> [Work to complete] Please rewrite the lines from the line with "Given: Toggle the TEL08 series legend label" up to and including the line with "coord(139,20)" as a Markdown table with the columns "Row" and "Line". Number each row and leave out any blank lines.

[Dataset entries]
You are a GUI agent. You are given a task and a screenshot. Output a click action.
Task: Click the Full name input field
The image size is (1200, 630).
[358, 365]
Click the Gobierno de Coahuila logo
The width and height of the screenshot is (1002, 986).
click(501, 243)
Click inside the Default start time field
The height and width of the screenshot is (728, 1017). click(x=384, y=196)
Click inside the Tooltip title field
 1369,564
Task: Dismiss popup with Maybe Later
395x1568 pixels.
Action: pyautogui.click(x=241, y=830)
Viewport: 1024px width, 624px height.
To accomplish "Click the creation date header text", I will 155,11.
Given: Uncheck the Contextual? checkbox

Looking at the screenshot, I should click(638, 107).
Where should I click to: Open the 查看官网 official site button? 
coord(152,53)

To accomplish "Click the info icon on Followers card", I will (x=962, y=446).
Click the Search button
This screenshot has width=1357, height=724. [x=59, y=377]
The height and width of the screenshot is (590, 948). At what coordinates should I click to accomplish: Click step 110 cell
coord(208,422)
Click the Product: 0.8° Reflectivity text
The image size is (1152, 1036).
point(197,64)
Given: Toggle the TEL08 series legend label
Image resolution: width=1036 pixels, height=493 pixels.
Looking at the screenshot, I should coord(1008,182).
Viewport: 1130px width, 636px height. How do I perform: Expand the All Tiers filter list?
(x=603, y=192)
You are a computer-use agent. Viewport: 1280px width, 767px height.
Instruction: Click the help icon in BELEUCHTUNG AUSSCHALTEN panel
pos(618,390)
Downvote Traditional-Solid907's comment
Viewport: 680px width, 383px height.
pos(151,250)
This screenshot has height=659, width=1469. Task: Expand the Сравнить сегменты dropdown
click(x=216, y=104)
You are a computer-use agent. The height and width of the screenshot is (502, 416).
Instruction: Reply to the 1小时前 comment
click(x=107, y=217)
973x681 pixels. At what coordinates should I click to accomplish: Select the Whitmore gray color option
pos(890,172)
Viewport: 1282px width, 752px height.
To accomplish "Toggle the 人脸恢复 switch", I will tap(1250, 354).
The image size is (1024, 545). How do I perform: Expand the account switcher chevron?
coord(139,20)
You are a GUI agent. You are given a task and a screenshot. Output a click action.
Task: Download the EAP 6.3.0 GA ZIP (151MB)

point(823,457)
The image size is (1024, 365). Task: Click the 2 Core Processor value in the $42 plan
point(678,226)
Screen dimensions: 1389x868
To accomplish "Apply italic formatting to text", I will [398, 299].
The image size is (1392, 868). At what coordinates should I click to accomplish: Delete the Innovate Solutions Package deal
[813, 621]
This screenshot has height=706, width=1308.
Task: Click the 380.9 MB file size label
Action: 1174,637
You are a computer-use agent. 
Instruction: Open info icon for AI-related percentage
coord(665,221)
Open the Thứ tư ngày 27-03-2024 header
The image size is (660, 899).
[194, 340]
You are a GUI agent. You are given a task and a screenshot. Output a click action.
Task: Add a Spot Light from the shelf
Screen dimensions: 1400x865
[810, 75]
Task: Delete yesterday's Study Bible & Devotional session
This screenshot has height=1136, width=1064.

> [Answer to the exercise]
| Row | Line |
|---|---|
| 1 | Given: Toggle the TEL08 series legend label |
| 2 | Image resolution: width=1036 pixels, height=493 pixels. |
| 3 | Looking at the screenshot, I should coord(1008,182). |
| 4 | Viewport: 1130px width, 636px height. How do I perform: Expand the All Tiers filter list? |
| 5 | (x=603, y=192) |
| 6 | You are a computer-use agent. Viewport: 1280px width, 767px height. |
| 7 | Instruction: Click the help icon in BELEUCHTUNG AUSSCHALTEN panel |
| 8 | pos(618,390) |
| 9 | Downvote Traditional-Solid907's comment |
| 10 | Viewport: 680px width, 383px height. |
| 11 | pos(151,250) |
| 12 | This screenshot has height=659, width=1469. Task: Expand the Сравнить сегменты dropdown |
| 13 | click(x=216, y=104) |
| 14 | You are a computer-use agent. The height and width of the screenshot is (502, 416). |
| 15 | Instruction: Reply to the 1小时前 comment |
| 16 | click(x=107, y=217) |
| 17 | 973x681 pixels. At what coordinates should I click to accomplish: Select the Whitmore gray color option |
| 18 | pos(890,172) |
| 19 | Viewport: 1282px width, 752px height. |
| 20 | To accomplish "Toggle the 人脸恢复 switch", I will tap(1250, 354). |
| 21 | The image size is (1024, 545). How do I perform: Expand the account switcher chevron? |
| 22 | coord(139,20) |